Luther rentre à Erfurt. Sa résolution est inébranlable. Toutefois, ce n’est pas sans peine qu’il va briser des liens qui lui sont chers. Il ne communique à personne son dessein. Mais, un soir, il invite ses amis d’université à un joyeux et frugal repas. La musique égaye encore une fois leur réunion intime. Ce sont les adieux que Luther fait au monde. Désormais, au lieu de ces aimables compagnons de plaisir et de travail, des moines ; au lieu de ces entretiens gais et spirituels, le silence du cloître ; au lieu de ces chants joyeux, les graves accords de la tranquille chapelle. Dieu le demande : il faut tout immoler. Cependant, une dernière fois encore, les joies de sa jeunesse ! La collation excite ses amis. Luther lui-même les anime. Mais au moment où ils se livrent avec abandon à leur gaieté, le jeune homme ne peut retenir plus longtemps les pensées sérieuses qui occupent son cœur. Il parle… Il découvre son dessein à ses amis étonnés. Ceux-ci cherchent à le combattre, mais en vain. Et la nuit même, Luther, craignant peut-être des sollicitations importunes, quitte sa chambre. Il y laisse tous ses effets et tous ses livres, ne prenant avec lui que Virgile et Plaute (il n’avait point encore de Bible). Virgile et Plaute ! l’épopée et la comédie ! singulière représentation de l’esprit de Luther ! Il y a eu, en effet, en lui toute une épopée, un beau, un grand, un sublime poème ; mais, d’un caractère enclin à la gaieté, à la plaisanterie, à la bouffonnerie, il mêla plus d’un trait familier au fond grave et magnifique de sa vie.

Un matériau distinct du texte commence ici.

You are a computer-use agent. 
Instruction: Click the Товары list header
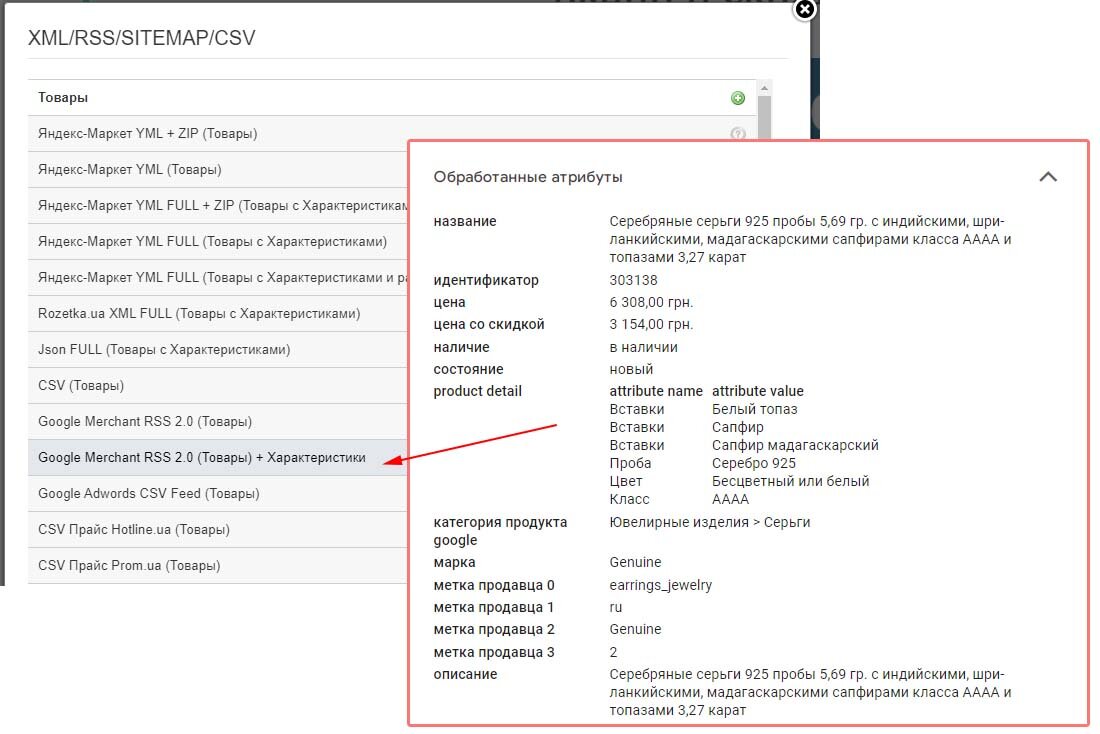click(63, 98)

Muni de ces deux livres, il se rend seul, dans les ténèbres, au couvent des Ermites de Saint-Augustin. Il demande qu’on l’y reçoive. La porte s’ouvre et se referme. Le voilà séparé pour toujours de ses parents, de ses compagnons d’étude et du monde ! C’était le 17 août 1505. Luther avait alors vingt et un ans et neuf mois.